HIPAA Violations Resulting From Social Media Responses
It is always beneficial to have a social media policy in force for your practice. As always, when designing a policy such as this, you should have it reviewed by your business attorney.
Posted in Malpractice Insurance on Thursday, March 9, 2017
As human beings, it is often our natural tendency to want to defend ourselves as well as our team. However, should that defense tendency present itself as the urge to respond to a social media rant, care must be taken to not violate HIPAA – as well as other local, state and federal regulations.
Recent message board discussions and news headlines continue to include the topic of HIPAA violations from social media. Unfortunately, the playing ground in social media is not level for healthcare providers. This is because a patient may post information about their treatment or relationship with you as a healthcare provider; however, you cannot post any information which identifies them as a patient.
It is always beneficial to have a social media policy in force for your practice. As always, when designing a policy such as this, you should have it reviewed by your business attorney.

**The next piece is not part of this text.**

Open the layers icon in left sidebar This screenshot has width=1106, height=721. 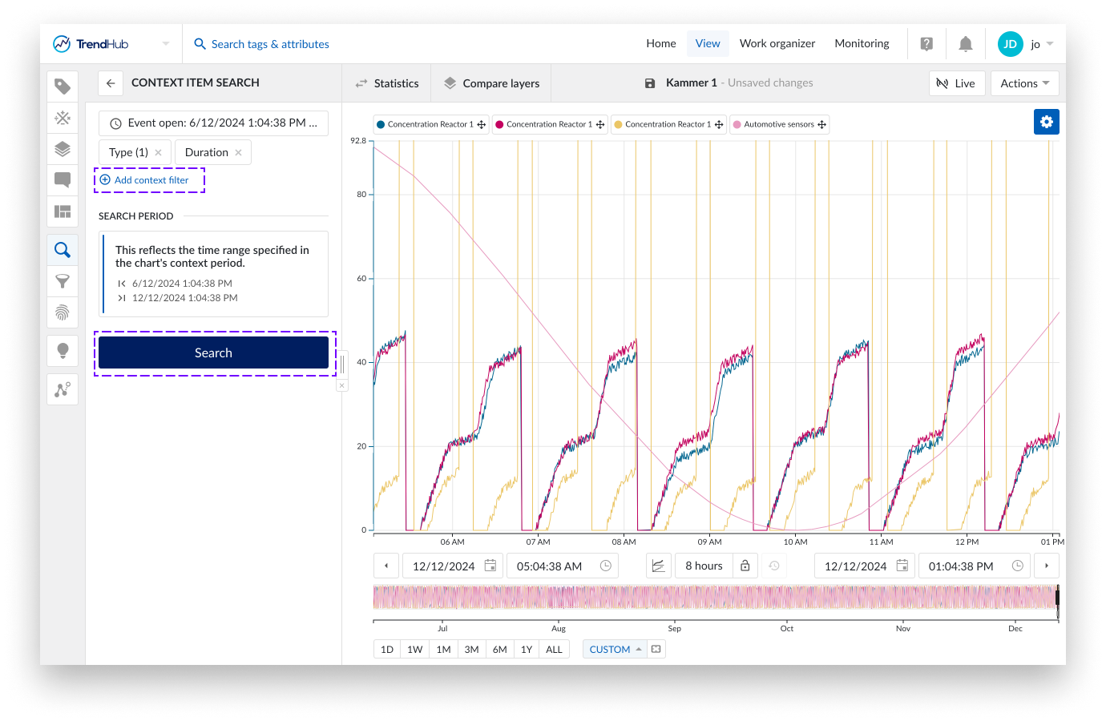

Once the policy is approved, have your staff sign off with the date they read the document. This acknowledgment should be maintained in the same manner as when staff members acknowledge your other policies.
Suggestions to consider when putting together a social media policy
- Rather than naming particular sites, such as Facebook or Yelp, a good way to start is by defining social media in broad terms. By using terms such as blogs, user generated content sites, etc., you will encompass not only sites with which we are currently familiar, but also those which may appear in the future.

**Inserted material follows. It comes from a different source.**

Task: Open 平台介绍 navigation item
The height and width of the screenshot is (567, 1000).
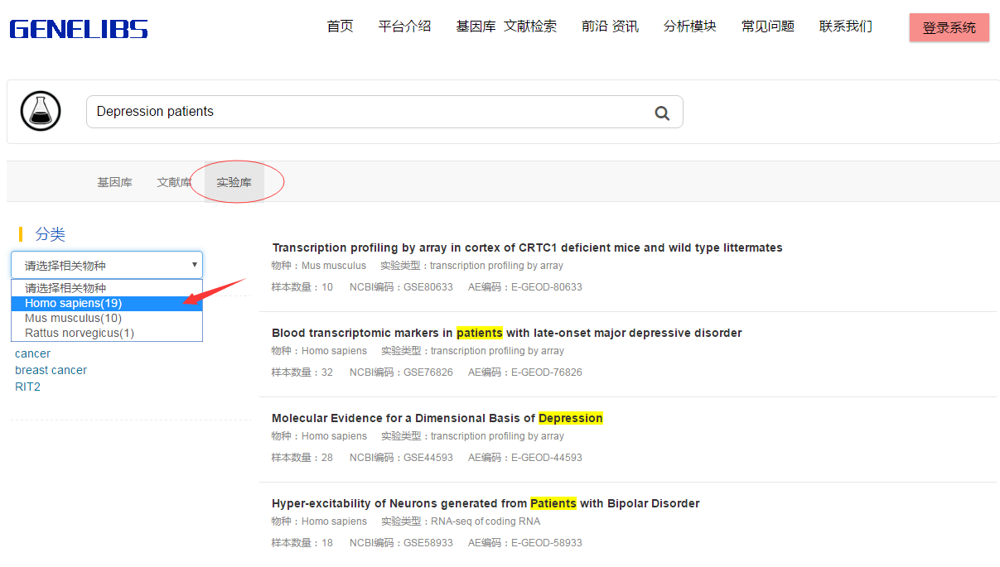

- Limit or disallow any posting of content associated with your practice or patients, either directly or indirectly, on any social media site without the expressed permission from either you or someone in a management position who understands local, state and federal regulations.
- Prohibit the posting of any medical advice or commentary without proper disclaimers which have been reviewed and approved by your business attorney.
- Forbid the spread of any information which might violate any local, state or federal laws.
- Include your right to monitor and take appropriate action should any of your social media policies be violated.
If a social media rant should appear, take the rant seriously. In this case, you will have some time-sensitive choices to make, such as:
- You can ignore the rant.
- You can contact the patient offline to try to resolve the situation and ask them to remove the rant.
- You can contact the website and ask them to remove the rant if it violates their policy, of course you have to prove it is incorrect (without violating local, state and federal regulations).
- You can solicit positive reviews from patients to balance out the negative comments.
- You can reply to the situation generically online, without acknowledging the writer as a patient, expressing your interest in the writer’s concerns if they are a patient and offer the opportunity to address them by having them contact your office.
Above all, do not forget that the world is listening to your kindness and judging your professionalism.